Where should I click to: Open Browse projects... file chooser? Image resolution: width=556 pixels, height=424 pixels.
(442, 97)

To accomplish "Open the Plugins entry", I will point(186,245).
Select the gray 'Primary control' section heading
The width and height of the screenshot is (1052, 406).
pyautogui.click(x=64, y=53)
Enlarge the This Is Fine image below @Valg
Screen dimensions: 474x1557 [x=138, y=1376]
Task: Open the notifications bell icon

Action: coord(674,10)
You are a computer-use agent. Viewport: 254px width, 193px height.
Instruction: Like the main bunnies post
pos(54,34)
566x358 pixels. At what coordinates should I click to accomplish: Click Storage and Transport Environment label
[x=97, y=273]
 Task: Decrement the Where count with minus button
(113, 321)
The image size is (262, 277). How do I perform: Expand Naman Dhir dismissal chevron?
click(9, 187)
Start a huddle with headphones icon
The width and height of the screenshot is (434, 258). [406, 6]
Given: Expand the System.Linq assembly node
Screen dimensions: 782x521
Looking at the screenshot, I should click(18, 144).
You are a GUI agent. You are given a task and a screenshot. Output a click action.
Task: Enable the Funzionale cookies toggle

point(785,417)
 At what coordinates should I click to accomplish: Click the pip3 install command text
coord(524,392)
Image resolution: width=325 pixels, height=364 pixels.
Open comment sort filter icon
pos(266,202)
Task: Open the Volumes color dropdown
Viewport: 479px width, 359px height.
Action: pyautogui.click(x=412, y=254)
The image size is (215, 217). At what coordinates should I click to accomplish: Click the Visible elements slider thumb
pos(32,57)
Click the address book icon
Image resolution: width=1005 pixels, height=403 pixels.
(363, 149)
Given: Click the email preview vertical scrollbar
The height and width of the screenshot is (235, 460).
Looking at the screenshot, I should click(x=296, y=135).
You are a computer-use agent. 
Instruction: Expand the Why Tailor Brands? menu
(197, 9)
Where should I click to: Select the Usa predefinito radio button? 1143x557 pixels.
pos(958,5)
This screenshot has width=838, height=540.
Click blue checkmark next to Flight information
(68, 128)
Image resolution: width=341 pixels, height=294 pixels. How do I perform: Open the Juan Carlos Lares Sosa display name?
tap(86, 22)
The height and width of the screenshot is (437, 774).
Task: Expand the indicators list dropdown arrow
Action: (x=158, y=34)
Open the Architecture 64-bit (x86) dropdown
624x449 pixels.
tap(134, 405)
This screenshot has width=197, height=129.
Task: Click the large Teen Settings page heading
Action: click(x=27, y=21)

=-=-=

DIRECTIONS FOR THIS TASK:
Give back exactly the lines from the line holding "This screenshot has width=838, height=540." through the last line of the listing, including both.

WRITTEN ANSWER:
This screenshot has width=838, height=540.
Click blue checkmark next to Flight information
(68, 128)
Image resolution: width=341 pixels, height=294 pixels. How do I perform: Open the Juan Carlos Lares Sosa display name?
tap(86, 22)
The height and width of the screenshot is (437, 774).
Task: Expand the indicators list dropdown arrow
Action: (x=158, y=34)
Open the Architecture 64-bit (x86) dropdown
624x449 pixels.
tap(134, 405)
This screenshot has width=197, height=129.
Task: Click the large Teen Settings page heading
Action: click(x=27, y=21)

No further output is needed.